TRADUCTION OFFICIELLE

RÉFÉRENCE : 2014 TRPC 4

DATE : 20140625

TRIBUNAL DES REVENDICATIONS PARTICULIÈRES

SPECIFIC CLAIMS TRIBUNAL

ENTRE :

 

 

PREMIÈRE NATION DE DOIG RIVER

Revendicatrice (Défenderesse)

 

Allisun Rana, pour la revendicatrice (défenderesse)

– et –

 

 

PREMIÈRES NATIONS DE BLUEBERRY RIVER

Revendicatrice (Défenderesse)

 

 

James Tate et Ava Murphy, pour la revendicatrice (défenderesse)

– et –

 

 

SA MAJESTÉ LA REINE DU CHEF DU CANADA

Représentée par le ministre des Affaires indiennes et du Nord canadien

Intimée (Demanderesse)

 

Brett C. Marleau, pour l’intimée (demanderesse)

 

 

DEMANDE INSTRUITE À L’AIDE D’OBSERVATIONS ÉCRITES

MOTIFS DE LA DÉCISION

L’honorable Patrick Smith


I. L’aperçu

[1] Les 29 et 30 mai 2013, une audience de deux jours a été tenue au centre communautaire de la Première Nation de Doig River.

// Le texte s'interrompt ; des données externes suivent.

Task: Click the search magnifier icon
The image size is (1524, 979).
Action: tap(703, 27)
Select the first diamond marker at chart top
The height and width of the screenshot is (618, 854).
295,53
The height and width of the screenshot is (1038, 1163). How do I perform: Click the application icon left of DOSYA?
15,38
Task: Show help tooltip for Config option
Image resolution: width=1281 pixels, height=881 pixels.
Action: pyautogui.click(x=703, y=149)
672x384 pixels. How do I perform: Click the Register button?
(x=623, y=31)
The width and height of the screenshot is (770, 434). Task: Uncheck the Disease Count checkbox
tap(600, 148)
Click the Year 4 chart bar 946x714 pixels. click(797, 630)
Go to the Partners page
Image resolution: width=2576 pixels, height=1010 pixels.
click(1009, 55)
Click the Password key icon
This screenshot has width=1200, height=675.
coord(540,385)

[2] L’audience, qui faisait suite à une demande qualifiée de requête en radiation, portait sur deux questions : (1) à savoir si la Couronne avait été libérée de sa responsabilité à l’égard de la revendication relative aux droits miniers des revendicatrices par suite de l’entente de décharge et d’indemnisation conclue à la suite de l’arrêt Bande indienne de la rivière Blueberry c Canada (Ministère des Affaires indiennes et du Nord canadien), [1995] 4 RCS 344, concernant la cession de la RI 172; et (2) à savoir si la revendication relative aux droits miniers était irrecevable par application du principe de la chose jugée.

[3] La décision du Tribunal a été publiée le 20 février 2014. Les Premières Nations ont obtenu gain de cause sur les deux questions.

[4] Le Tribunal a demandé des observations sur les dépens et il les a reçues et examinées.

II. les faits

[5] Les faits de la présente revendication sont exposés en détail dans la décision du Tribunal; il n’est donc pas nécessaire de les répéter ici.

III. les règles applicables en ce qui concerne les dépens

[6] Le paragraphe 110(2) des Règles de procédure du Tribunal des revendications particulières, DORS/2011-119 [Règles], confère au Tribunal le pouvoir discrétionnaire de rendre une ordonnance quant aux dépens après l’audition sur le fond.

[7] Les paragraphes 111(1) et (2) des Règles énoncent les facteurs que le Tribunal doit prendre en considération lorsqu’il décide s’il adjugera des dépens.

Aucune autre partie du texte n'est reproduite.